Southern’s nuke project ‘highly unlikely’ to meet deadlines

Southern Co.’s long-troubled project to expand its Vogtle nuclear plant in Georgia is “highly unlikely” to meet state deadlines and is apt to face additional budget overruns, according to a local monitor.

The company is no longer on pace to complete the two reactors by November 2021 and November 2022 deadlines approved by the Georgia Public Service Commission, Don Grace, a vice president of engineering for the Vogtle Monitoring Group, said in filed testimony. He also estimated that the project’s cost would exceeded its current $17.1 billion target.

It would be yet another blow for the Vogtle expansion, which began in 2009, has already doubled in price and is running more than five years behind schedule. The monitoring group’s analysis doesn’t even take into account the impact of the coronavirus. It was completed in mid-March, before Southern and its partners slashed the workforce by 20% in April after dozens fell ill.

Read More: Southern Slashes Workforce at Nuclear Project Amid Outbreak

Jeff Wilson, a spokesperson for Southern’s Georgia Power unit, said Vogtle remains on schedule and at budget. Southern shares rose 0.9% at 9:49 a.m. in New York.

“The project is continuing its strategy of utilizing an aggressive site work plan as a tool to help us achieve the November regulatory-approved dates,” Wilson said in an email. “The total project capital cost forecast remains unchanged.”

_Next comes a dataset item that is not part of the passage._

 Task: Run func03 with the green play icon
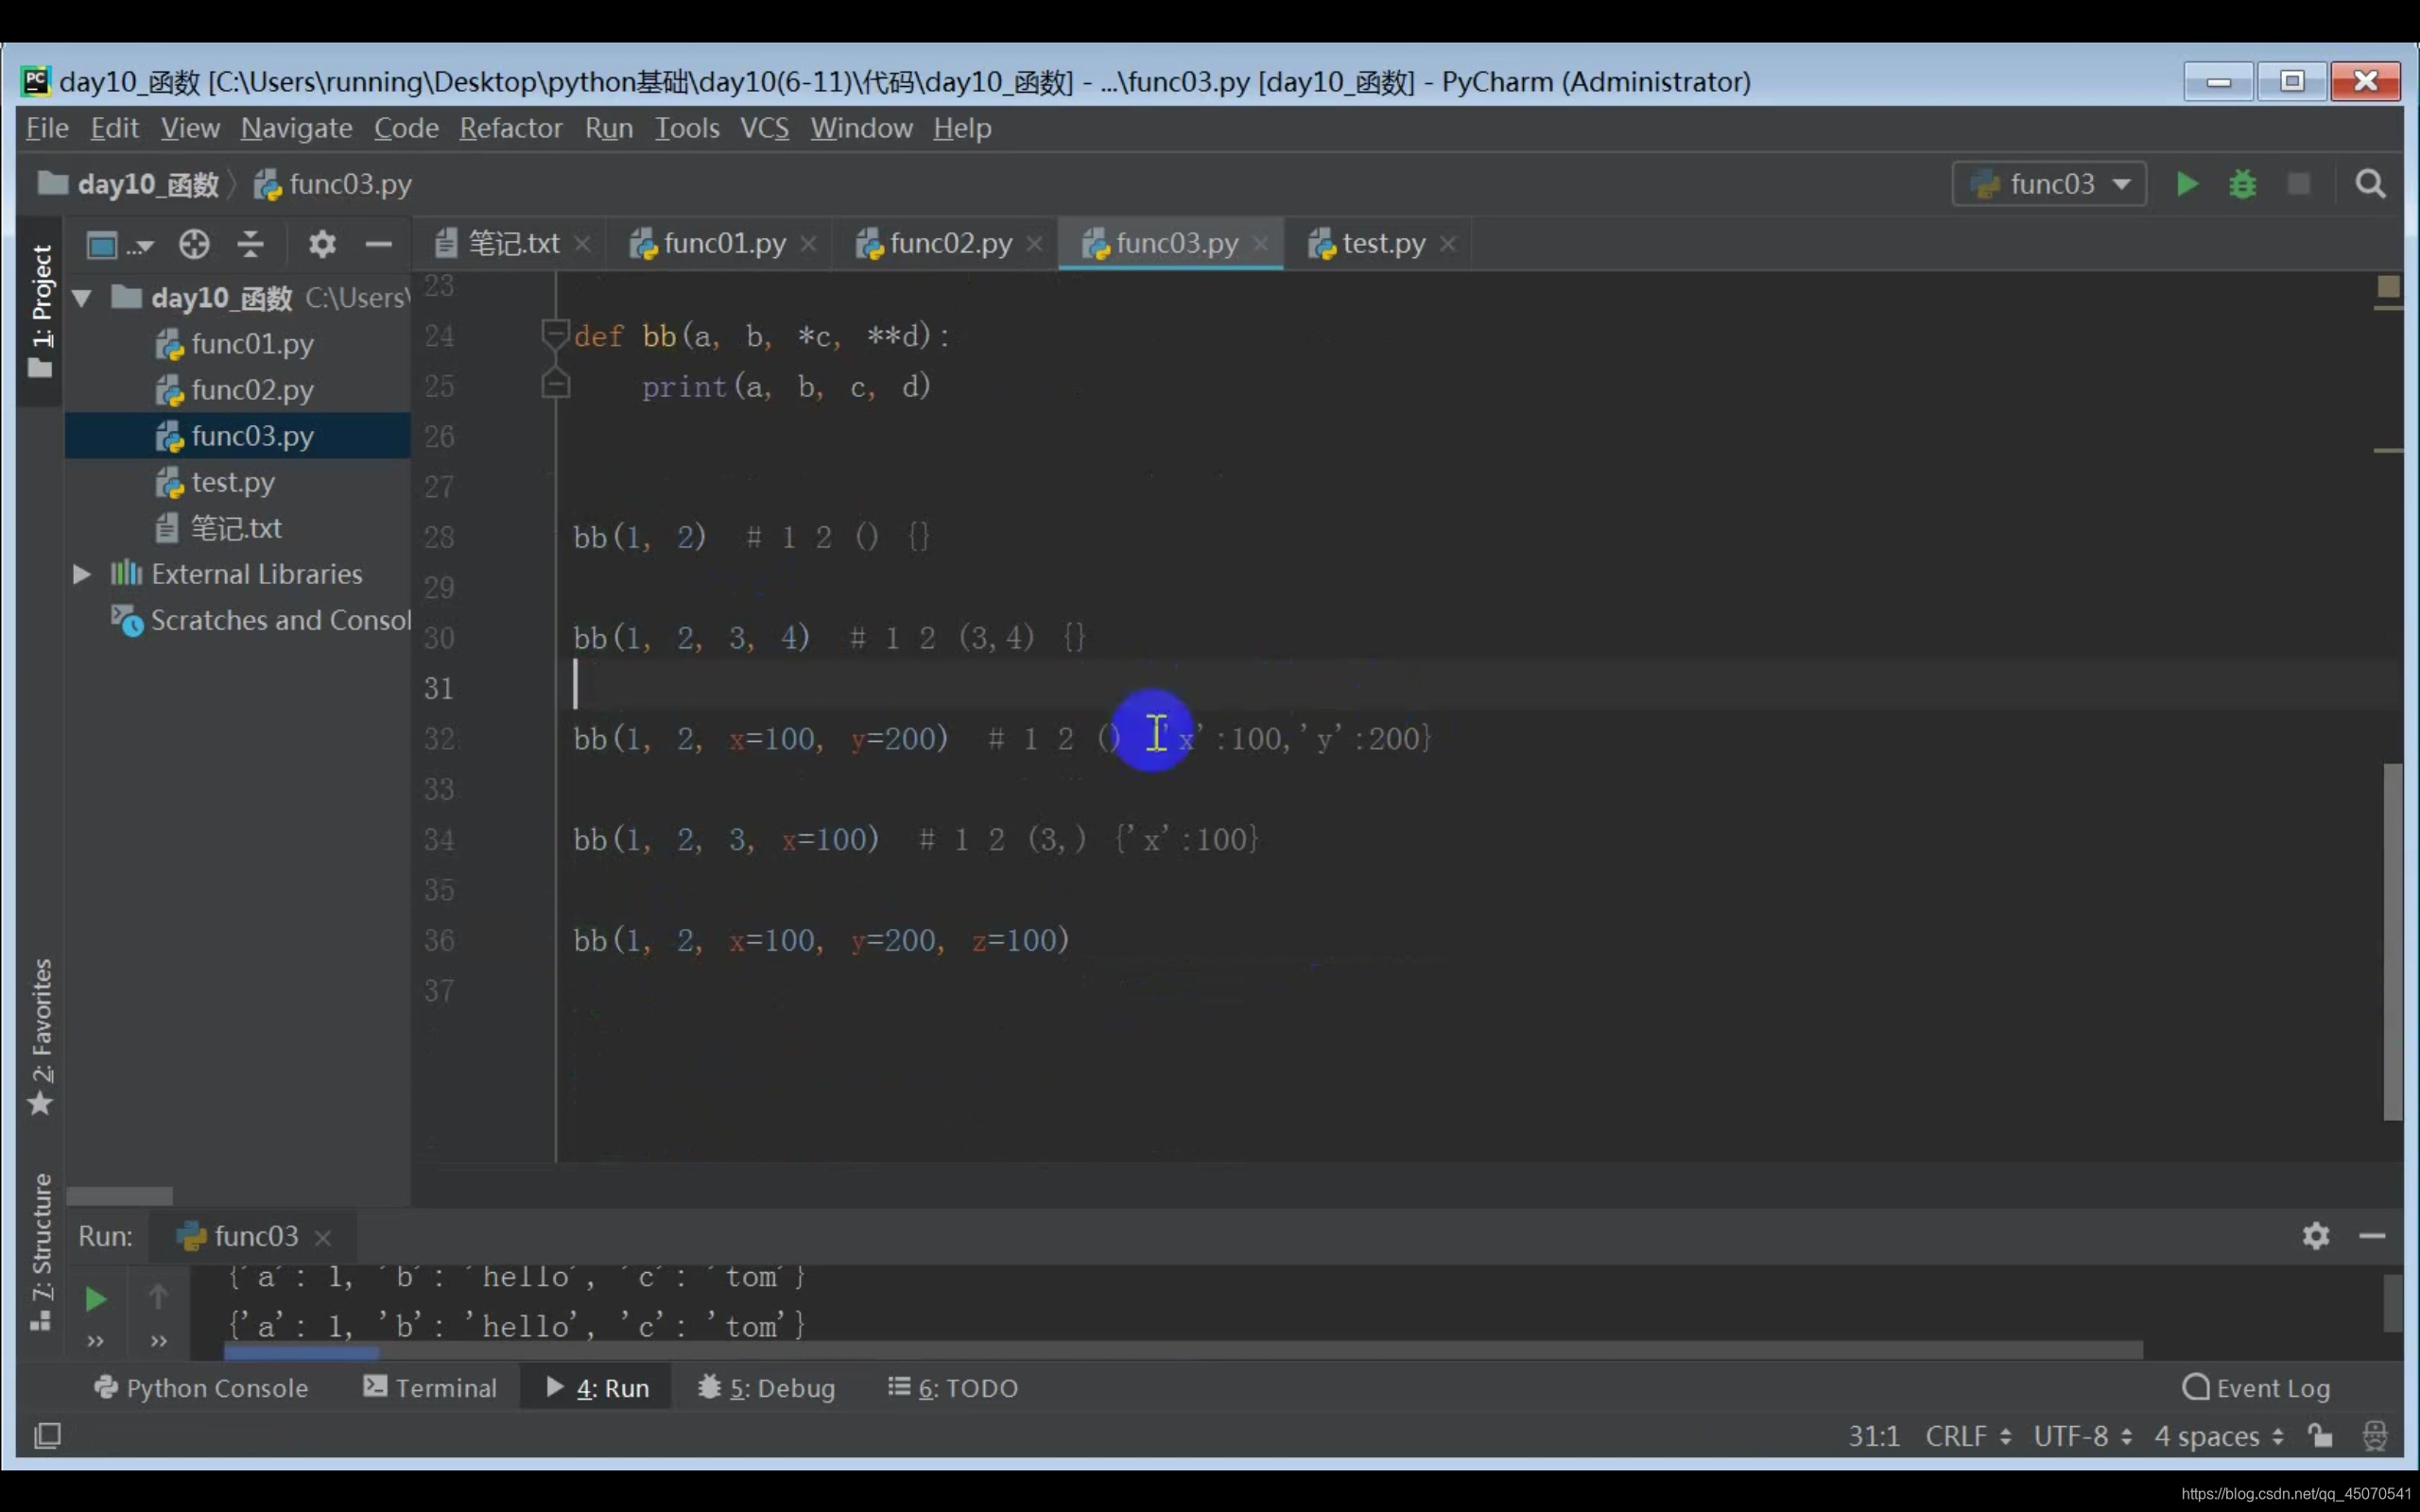click(x=2186, y=184)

Yet the monitoring group said Southern’s strategy to speed up testing before finishing much of the construction at the plant led to inefficiency and higher costs, according to the report. The company “erroneously concluded that deviation from normal industry practice would shorten the schedule,” Grace said.

The staff of Georgia Public Service Commission also disputes more than $1.2 billion in costs that Southern plans to pass along to customers immediately after the completion of Unit 3 of the project, according to separate filed testimony. The utility wants to start recouping $2.3 billion of costs in rates in the month after Unit 3 begins operation.

Shares of Southern are down about 8% this year, compared to the S&P 500 Utility Index’s 5.8% decline.